(Records from a collection)
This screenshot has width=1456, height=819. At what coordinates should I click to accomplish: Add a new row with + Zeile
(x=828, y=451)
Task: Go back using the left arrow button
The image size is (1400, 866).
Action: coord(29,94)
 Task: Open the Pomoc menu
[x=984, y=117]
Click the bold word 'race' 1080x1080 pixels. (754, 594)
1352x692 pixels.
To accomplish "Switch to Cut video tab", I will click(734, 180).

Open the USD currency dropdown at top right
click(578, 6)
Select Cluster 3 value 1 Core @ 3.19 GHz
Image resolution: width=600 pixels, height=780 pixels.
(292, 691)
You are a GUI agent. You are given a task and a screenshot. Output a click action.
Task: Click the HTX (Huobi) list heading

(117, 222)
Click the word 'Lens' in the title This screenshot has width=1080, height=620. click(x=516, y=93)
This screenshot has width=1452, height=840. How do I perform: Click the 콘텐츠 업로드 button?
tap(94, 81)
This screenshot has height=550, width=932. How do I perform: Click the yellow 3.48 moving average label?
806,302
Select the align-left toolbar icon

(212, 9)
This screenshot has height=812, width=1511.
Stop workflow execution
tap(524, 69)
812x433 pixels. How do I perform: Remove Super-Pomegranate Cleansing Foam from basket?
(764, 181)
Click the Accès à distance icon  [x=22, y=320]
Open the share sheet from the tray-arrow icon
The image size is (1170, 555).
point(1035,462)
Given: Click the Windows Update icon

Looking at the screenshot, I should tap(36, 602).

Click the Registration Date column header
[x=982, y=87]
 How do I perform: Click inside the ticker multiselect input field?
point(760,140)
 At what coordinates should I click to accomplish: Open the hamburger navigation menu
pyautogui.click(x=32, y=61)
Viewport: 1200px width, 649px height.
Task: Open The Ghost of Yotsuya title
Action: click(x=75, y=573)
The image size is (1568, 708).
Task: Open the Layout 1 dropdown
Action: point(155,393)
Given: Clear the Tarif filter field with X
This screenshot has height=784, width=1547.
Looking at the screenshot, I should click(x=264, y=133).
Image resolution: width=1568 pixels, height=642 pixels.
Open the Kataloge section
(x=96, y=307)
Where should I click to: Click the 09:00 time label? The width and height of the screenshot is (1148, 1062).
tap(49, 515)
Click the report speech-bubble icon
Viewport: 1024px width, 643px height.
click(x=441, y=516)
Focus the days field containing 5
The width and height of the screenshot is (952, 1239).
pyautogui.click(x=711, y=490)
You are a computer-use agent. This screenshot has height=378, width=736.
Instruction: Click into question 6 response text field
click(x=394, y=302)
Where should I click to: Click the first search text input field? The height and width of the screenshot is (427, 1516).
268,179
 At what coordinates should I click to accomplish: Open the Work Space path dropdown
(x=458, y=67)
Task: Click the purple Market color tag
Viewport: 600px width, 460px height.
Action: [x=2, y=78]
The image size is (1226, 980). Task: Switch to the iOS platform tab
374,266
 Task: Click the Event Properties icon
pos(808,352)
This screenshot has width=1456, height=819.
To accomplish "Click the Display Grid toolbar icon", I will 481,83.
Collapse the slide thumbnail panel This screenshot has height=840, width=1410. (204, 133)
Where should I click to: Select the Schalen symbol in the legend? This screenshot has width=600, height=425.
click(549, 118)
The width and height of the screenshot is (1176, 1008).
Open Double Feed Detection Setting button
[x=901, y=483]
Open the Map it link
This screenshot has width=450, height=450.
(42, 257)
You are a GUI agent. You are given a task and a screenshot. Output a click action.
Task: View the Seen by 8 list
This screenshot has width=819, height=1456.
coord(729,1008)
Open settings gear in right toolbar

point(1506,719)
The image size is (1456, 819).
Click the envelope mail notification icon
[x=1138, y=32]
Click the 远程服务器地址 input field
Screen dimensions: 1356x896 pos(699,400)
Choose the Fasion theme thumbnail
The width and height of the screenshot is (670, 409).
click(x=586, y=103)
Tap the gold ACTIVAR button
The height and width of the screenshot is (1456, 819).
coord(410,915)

*CHALLENGE*
Arrange every line of the entries above as a numbered list, omitting the blank lines.

*ANSWER*
1. This screenshot has width=1456, height=819. At what coordinates should I click to accomplish: Add a new row with + Zeile
2. (x=828, y=451)
3. Task: Go back using the left arrow button
4. The image size is (1400, 866).
5. Action: coord(29,94)
6.  Task: Open the Pomoc menu
7. [x=984, y=117]
8. Click the bold word 'race' 1080x1080 pixels. (754, 594)
9. 1352x692 pixels.
10. To accomplish "Switch to Cut video tab", I will click(734, 180).
11. Open the USD currency dropdown at top right
12. click(578, 6)
13. Select Cluster 3 value 1 Core @ 3.19 GHz
14. Image resolution: width=600 pixels, height=780 pixels.
15. (292, 691)
16. You are a GUI agent. You are given a task and a screenshot. Output a click action.
17. Task: Click the HTX (Huobi) list heading
18. (117, 222)
19. Click the word 'Lens' in the title This screenshot has width=1080, height=620. click(x=516, y=93)
20. This screenshot has width=1452, height=840. How do I perform: Click the 콘텐츠 업로드 button?
21. tap(94, 81)
22. This screenshot has height=550, width=932. How do I perform: Click the yellow 3.48 moving average label?
23. 806,302
24. Select the align-left toolbar icon
25. (212, 9)
26. This screenshot has height=812, width=1511.
27. Stop workflow execution
28. tap(524, 69)
29. 812x433 pixels. How do I perform: Remove Super-Pomegranate Cleansing Foam from basket?
30. (764, 181)
31. Click the Accès à distance icon  [x=22, y=320]
32. Open the share sheet from the tray-arrow icon
33. The image size is (1170, 555).
34. point(1035,462)
35. Given: Click the Windows Update icon
36. Looking at the screenshot, I should tap(36, 602).
37. Click the Registration Date column header
38. [x=982, y=87]
39.  How do I perform: Click inside the ticker multiselect input field?
40. point(760,140)
41.  At what coordinates should I click to accomplish: Open the hamburger navigation menu
42. pyautogui.click(x=32, y=61)
43. Viewport: 1200px width, 649px height.
44. Task: Open The Ghost of Yotsuya title
45. Action: click(x=75, y=573)
46. The image size is (1568, 708).
47. Task: Open the Layout 1 dropdown
48. Action: point(155,393)
49. Given: Clear the Tarif filter field with X
50. This screenshot has height=784, width=1547.
51. Looking at the screenshot, I should click(x=264, y=133).
52. Image resolution: width=1568 pixels, height=642 pixels.
53. Open the Kataloge section
54. (x=96, y=307)
55. Where should I click to: Click the 09:00 time label? The width and height of the screenshot is (1148, 1062).
56. tap(49, 515)
57. Click the report speech-bubble icon
58. Viewport: 1024px width, 643px height.
59. click(x=441, y=516)
60. Focus the days field containing 5
61. The width and height of the screenshot is (952, 1239).
62. pyautogui.click(x=711, y=490)
63. You are a computer-use agent. This screenshot has height=378, width=736.
64. Instruction: Click into question 6 response text field
65. click(x=394, y=302)
66. Where should I click to: Click the first search text input field? The height and width of the screenshot is (427, 1516).
67. 268,179
68.  At what coordinates should I click to accomplish: Open the Work Space path dropdown
69. (x=458, y=67)
70. Task: Click the purple Market color tag
71. Viewport: 600px width, 460px height.
72. Action: [x=2, y=78]
73. The image size is (1226, 980). Task: Switch to the iOS platform tab
74. 374,266
75.  Task: Click the Event Properties icon
76. pos(808,352)
77. This screenshot has width=1456, height=819.
78. To accomplish "Click the Display Grid toolbar icon", I will 481,83.
79. Collapse the slide thumbnail panel This screenshot has height=840, width=1410. (204, 133)
80. Where should I click to: Select the Schalen symbol in the legend? This screenshot has width=600, height=425.
81. click(549, 118)
82. The width and height of the screenshot is (1176, 1008).
83. Open Double Feed Detection Setting button
84. [x=901, y=483]
85. Open the Map it link
86. This screenshot has width=450, height=450.
87. (42, 257)
88. You are a GUI agent. You are given a task and a screenshot. Output a click action.
89. Task: View the Seen by 8 list
90. This screenshot has width=819, height=1456.
91. coord(729,1008)
92. Open settings gear in right toolbar
93. point(1506,719)
94. The image size is (1456, 819).
95. Click the envelope mail notification icon
96. [x=1138, y=32]
97. Click the 远程服务器地址 input field
98. Screen dimensions: 1356x896 pos(699,400)
99. Choose the Fasion theme thumbnail
100. The width and height of the screenshot is (670, 409).
101. click(x=586, y=103)
102. Tap the gold ACTIVAR button
103. The height and width of the screenshot is (1456, 819).
104. coord(410,915)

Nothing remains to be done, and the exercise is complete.